(Text and element pointing records)
* * * * * * *

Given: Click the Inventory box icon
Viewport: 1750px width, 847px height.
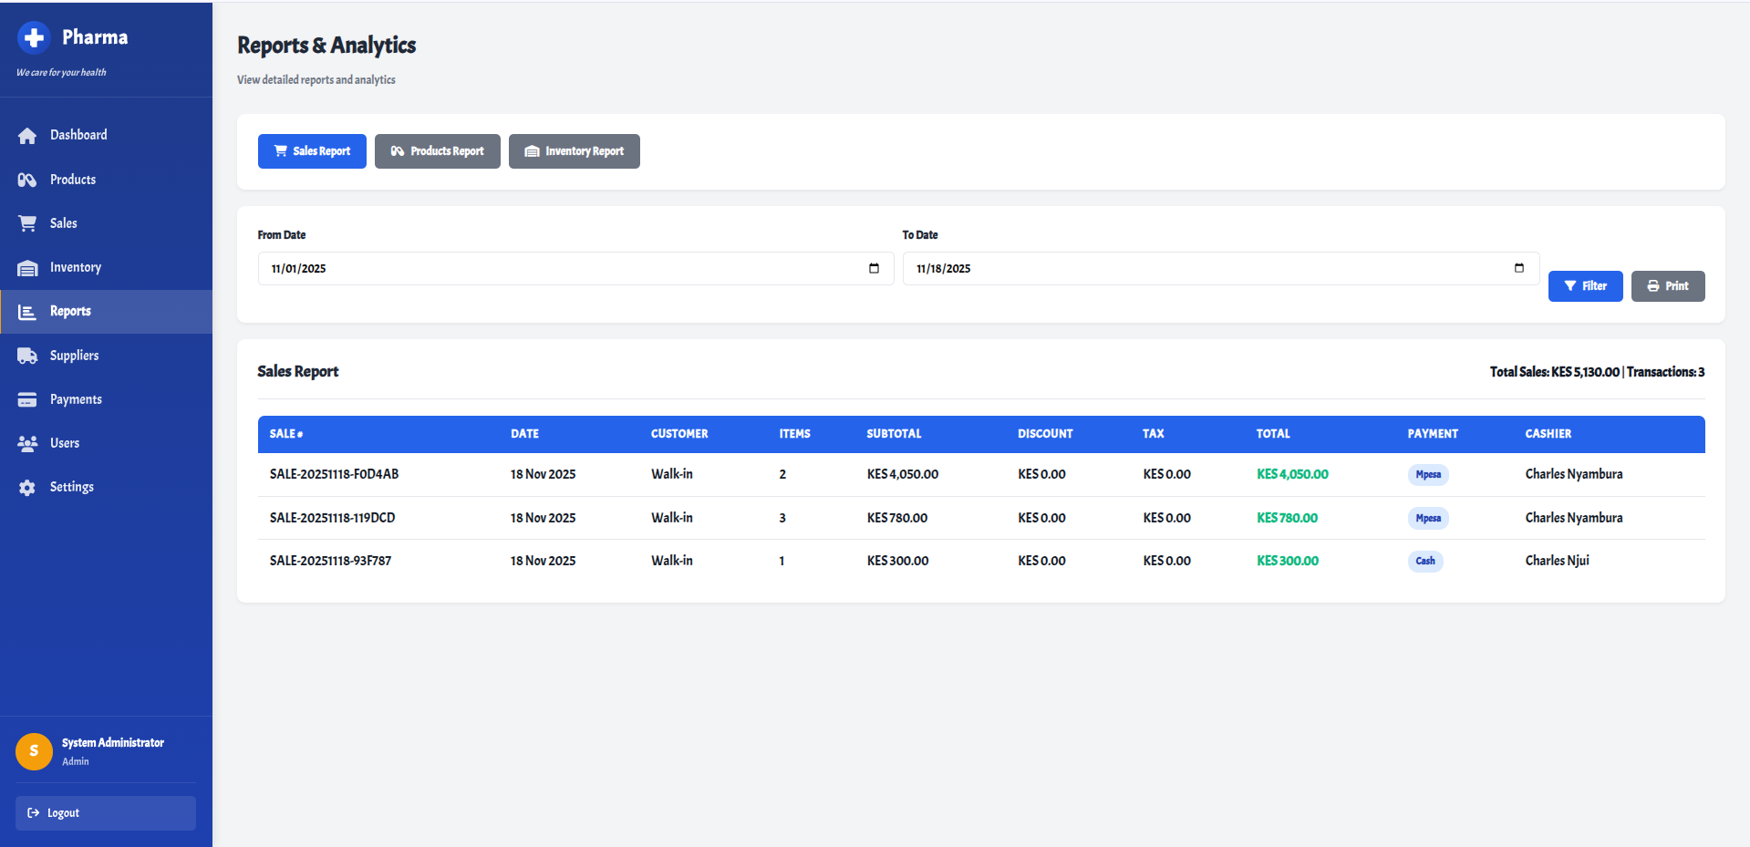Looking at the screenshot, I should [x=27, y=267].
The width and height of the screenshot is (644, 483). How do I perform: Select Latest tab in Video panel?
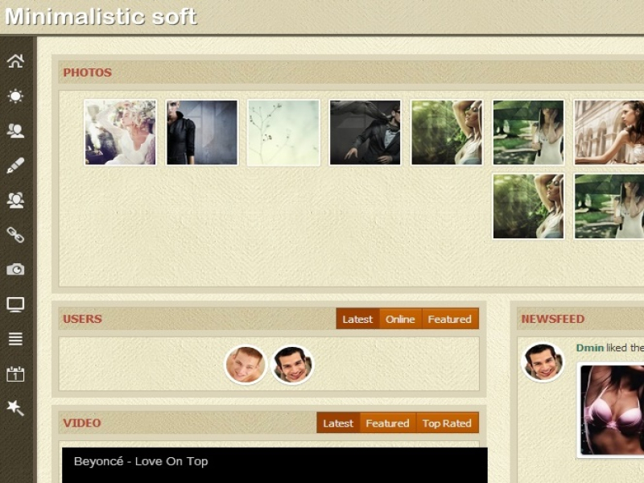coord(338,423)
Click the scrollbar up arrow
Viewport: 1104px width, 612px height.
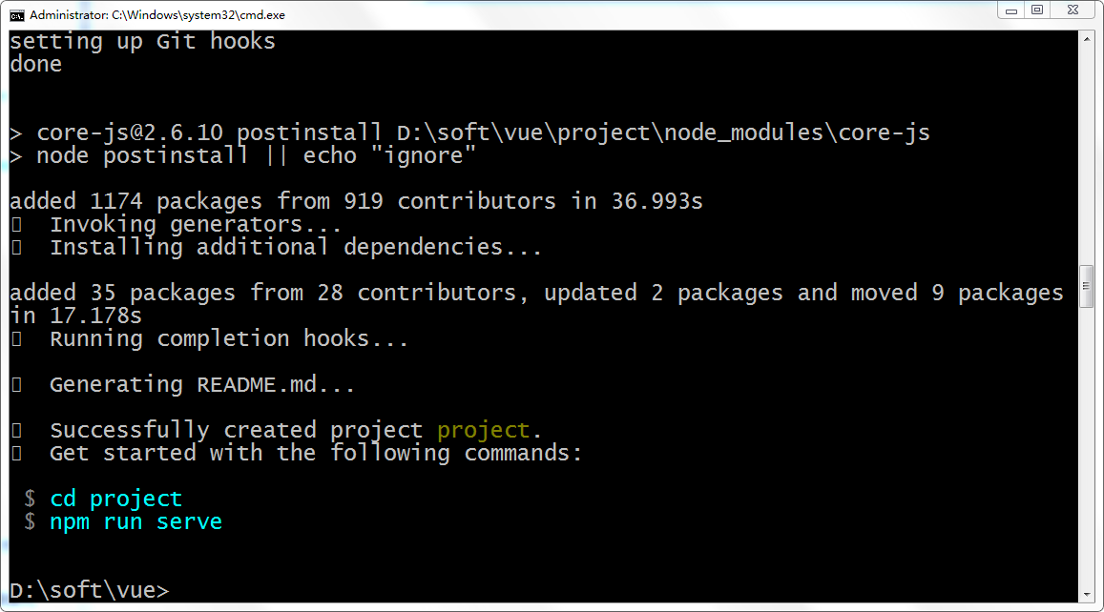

* * * * * * *

## Set exercise:
Which lines of the data contain the word "Click" with the same capitalization? Filter the data down to those lines and copy each one.

## Full response:
Given: Click the Inventory box icon
Click the scrollbar up arrow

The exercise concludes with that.